Cogeneration Workflows

OpenPinch exposes cogeneration as an advanced post-processing workflow on top of solved thermal targets.

Question This Guide Answers

How do I screen turbine cogeneration opportunities from a solved OpenPinch case?

Typical Workflow

  1. solve the base thermal case

  2. inspect the hot utility picture

  3. run the cogeneration workflow on the relevant target

  4. compare work and efficiency targets with the underlying utility structure

Python Surface

The main user-facing route is:

problem = PinchProblem("pulp_mill.json")
problem.target()
cogeneration_target = problem.target.cogeneration()

By default, problem.target.cogeneration() resolves the first compatible target family in this order: Total Site -> Indirect Heat Pump -> Indirect Refrigeration -> Direct Heat Pump -> Direct Refrigeration -> Direct Integration.
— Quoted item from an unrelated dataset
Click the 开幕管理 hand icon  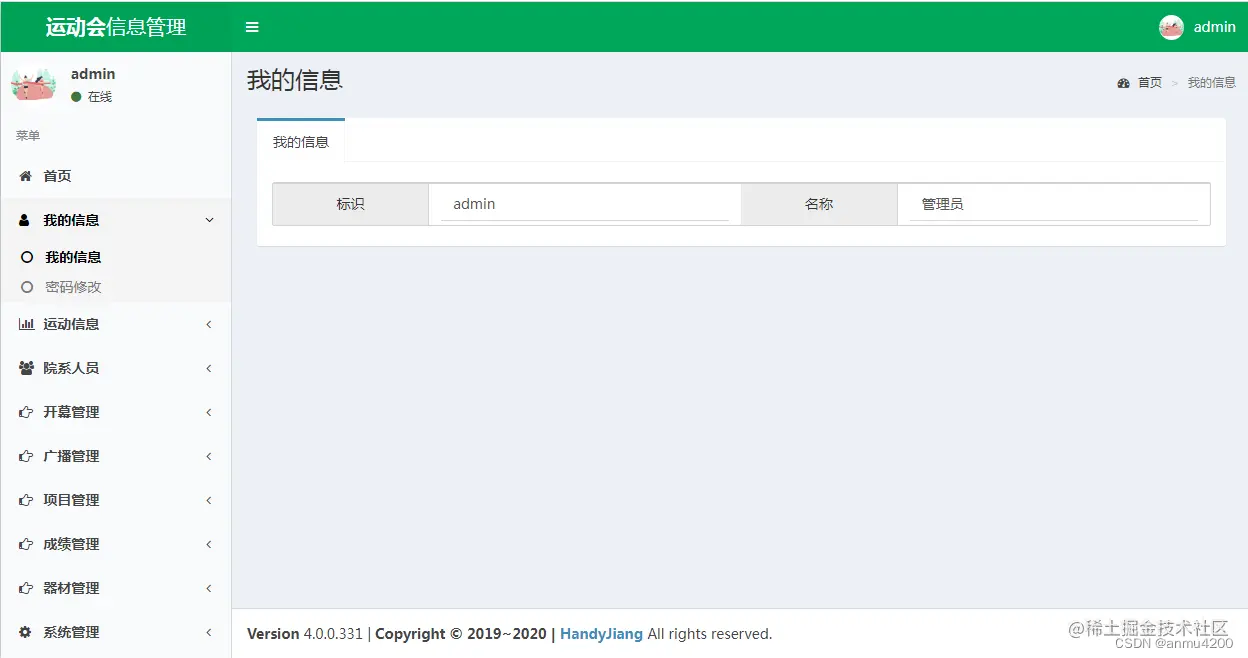pyautogui.click(x=24, y=412)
To pin one exact family and disable fallback, pass options={"base_target_type": "..."}.

Configuration

The turbine parameters are part of zone.config, including:

  • TURB_T_IN

  • TURB_P_IN

  • MIN_EFF

  • LOAD_FRACTION

  • ETA_MECH

  • TURB_MODEL

  • IS_HIGH_P_COND_FLASH

This makes cogeneration studies consistent with the rest of the package model: runtime assumptions are attached to the zone hierarchy rather than hidden in a side channel.

How To Interpret The Result

Use cogeneration outputs after the thermal answer is already understood.

Read them in this order:

  1. utility structure and thermal target context

  2. work target

  3. efficiency target

  4. stage detail

Useful Sample

The pulp_mill.json and zonal_site.json assets are good next cases once the basic process-level workflow is understood, especially when combined with the packaged Total Site notebook.